Odd as it might seem, chamber musicians can enjoy themselves while performing a work that reflects upon the human wasteland of the Vietnam War. Written in 1970, with no end to the war in sight, George Crumb’s Black Angels: Thirteen Images From a Dark Land nonetheless implies the possibility of a more peaceful world, if mostly through an extended journey into a surrealistic graveyard haunted by ceaseless strife and empty slaughter. Crumb’s “good angels” speak evocatively through the piece’s shredded tonal fabric and even more faintly through its homely array of textural effects, such as the ringing of crystal glasses and some tinkling pizzicatos. But these are fragile angels with dirty faces, warbling voices and frazzled wings.

While not calling for virtuosity in the classical sense, the techniques required to play Crumb’s composition are comparably arduous. Noises of insects and creaking doors, inverted bowing, maracas rubbing strings, ukulele-like plucking from the laps of the violinists and violist—these effects all go well beyond the call of duty for anyone trained in a relatively continuous classical repertoire of works from the 18th century to World War II. The broken aura of Black Angels certainly shatters the expectations of unity held by listeners who’ve never ventured far from a conservatory repertoire.

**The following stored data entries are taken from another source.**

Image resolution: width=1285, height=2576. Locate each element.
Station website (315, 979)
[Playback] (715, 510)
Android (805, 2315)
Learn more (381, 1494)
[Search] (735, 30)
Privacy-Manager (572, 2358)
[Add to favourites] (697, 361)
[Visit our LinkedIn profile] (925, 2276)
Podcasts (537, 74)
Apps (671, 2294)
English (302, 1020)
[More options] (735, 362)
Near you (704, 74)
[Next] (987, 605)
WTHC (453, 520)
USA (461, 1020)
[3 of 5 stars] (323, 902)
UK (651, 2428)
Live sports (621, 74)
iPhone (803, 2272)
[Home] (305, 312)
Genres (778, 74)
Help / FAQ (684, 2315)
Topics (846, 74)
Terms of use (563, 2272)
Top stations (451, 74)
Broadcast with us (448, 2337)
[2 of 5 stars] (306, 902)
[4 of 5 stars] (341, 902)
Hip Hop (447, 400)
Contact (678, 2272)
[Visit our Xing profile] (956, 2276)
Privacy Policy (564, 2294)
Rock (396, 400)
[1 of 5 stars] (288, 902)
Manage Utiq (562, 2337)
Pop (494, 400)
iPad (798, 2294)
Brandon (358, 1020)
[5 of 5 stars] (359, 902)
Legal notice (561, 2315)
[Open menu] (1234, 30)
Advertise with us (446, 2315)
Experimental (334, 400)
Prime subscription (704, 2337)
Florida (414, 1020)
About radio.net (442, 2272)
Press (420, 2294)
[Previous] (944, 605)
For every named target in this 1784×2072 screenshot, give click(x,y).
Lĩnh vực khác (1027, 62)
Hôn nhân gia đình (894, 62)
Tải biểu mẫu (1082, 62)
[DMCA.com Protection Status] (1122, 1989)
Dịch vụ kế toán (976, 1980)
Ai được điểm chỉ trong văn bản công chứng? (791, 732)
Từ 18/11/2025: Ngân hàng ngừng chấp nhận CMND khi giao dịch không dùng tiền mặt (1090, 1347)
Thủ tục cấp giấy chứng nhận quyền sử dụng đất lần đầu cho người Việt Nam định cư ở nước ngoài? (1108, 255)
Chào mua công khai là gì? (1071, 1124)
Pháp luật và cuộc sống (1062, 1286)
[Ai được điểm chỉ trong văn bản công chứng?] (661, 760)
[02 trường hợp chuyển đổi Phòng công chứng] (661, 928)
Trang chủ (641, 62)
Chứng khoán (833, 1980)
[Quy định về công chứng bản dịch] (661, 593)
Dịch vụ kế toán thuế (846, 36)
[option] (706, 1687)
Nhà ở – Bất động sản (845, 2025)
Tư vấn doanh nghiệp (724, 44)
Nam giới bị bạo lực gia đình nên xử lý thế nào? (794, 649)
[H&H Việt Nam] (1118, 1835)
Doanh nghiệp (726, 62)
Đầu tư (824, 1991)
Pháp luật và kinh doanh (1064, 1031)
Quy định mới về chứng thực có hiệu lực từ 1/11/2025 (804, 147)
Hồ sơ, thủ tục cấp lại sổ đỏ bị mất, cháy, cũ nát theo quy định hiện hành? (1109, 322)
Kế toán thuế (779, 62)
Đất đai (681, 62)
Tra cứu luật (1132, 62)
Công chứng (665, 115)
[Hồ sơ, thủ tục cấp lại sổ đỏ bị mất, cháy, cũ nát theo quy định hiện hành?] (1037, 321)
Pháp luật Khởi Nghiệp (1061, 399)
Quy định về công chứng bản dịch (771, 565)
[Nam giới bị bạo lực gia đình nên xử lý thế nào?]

If Vietnam fractured a belief in military integrity and political credibility that had been placed in doubt as early as World War I, Black Angels rides the wave of 20th century art that had become more technically complex even while asserting that the center cannot hold. The members of Alias who performed this work at Turner Hall last Wednesday night—Zeneba Bowers and Jeremy Williams on violin, Christopher Farrell on viola and Chris Stenstrom on cello—enjoyed banging gongs, trilling with finger caps and uttering multilingual Fascist chants and underground whispers. Most of all, perhaps, they took pleasure in relying on their classical discipline to engage in symmetrical permutations and anti-classical modes of playing, demonstrating their own version of military precision. The timing of the various ambidextrous and uncustomary tactics was exacting.

From the very start, some atonal, high-pitched skittering and the somewhat uprooted sound of amplified strings prepare for many such disruptions of Black Angels’ elegiac and contrite tone. No doubt, the Brahms Trio that ended the concert was the counterweight that returned the audience to a sense of security. With Lee Levine on clarinet, Melissa Rose on piano and Michael Samis on cello, the sweeping symphonic gestures of this piece were delivered with a mutual gusto that could have overpowered a much larger hall: the “autumnal” Brahms work was given an unlikely second spring.